▸ **Task prompt**
In the records below, find the line with "Select the Payout History tab"; retype that line and all the following lines through the end, exactly, and add nothing.

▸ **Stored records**
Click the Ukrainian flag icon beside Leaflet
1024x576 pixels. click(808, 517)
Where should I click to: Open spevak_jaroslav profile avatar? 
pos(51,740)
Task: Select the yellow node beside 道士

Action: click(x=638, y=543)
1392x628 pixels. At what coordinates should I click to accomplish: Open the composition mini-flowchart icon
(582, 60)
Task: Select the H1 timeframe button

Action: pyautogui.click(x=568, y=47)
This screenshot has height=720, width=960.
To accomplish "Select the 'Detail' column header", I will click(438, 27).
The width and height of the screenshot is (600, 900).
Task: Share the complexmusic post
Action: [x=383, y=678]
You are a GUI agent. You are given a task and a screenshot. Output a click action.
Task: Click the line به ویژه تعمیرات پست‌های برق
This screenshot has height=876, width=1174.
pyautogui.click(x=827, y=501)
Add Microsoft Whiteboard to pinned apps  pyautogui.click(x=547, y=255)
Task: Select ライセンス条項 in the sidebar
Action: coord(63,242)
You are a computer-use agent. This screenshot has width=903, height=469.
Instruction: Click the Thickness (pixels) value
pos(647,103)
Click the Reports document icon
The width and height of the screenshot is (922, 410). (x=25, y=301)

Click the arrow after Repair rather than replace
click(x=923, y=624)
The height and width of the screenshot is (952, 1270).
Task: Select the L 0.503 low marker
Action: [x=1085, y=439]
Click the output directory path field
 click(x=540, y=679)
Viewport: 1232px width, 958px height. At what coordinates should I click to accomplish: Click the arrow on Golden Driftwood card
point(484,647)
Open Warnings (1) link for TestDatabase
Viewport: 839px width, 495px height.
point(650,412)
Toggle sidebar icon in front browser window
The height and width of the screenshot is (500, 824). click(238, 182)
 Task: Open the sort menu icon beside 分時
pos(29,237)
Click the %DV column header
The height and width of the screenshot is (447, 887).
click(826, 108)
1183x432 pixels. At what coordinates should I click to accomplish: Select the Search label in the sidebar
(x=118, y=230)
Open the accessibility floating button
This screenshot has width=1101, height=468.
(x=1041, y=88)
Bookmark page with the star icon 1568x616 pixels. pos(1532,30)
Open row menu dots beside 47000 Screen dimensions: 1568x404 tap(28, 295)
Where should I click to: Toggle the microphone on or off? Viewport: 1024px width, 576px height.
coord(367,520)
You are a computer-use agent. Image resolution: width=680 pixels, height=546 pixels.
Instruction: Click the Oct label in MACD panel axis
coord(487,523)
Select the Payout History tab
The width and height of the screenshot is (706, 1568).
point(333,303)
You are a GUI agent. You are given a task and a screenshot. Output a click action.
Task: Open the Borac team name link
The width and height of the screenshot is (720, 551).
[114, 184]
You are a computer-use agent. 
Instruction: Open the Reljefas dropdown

▸ **Result of this task**
Select the Payout History tab
The width and height of the screenshot is (706, 1568).
point(333,303)
You are a GUI agent. You are given a task and a screenshot. Output a click action.
Task: Open the Borac team name link
The width and height of the screenshot is (720, 551).
[114, 184]
You are a computer-use agent. 
Instruction: Open the Reljefas dropdown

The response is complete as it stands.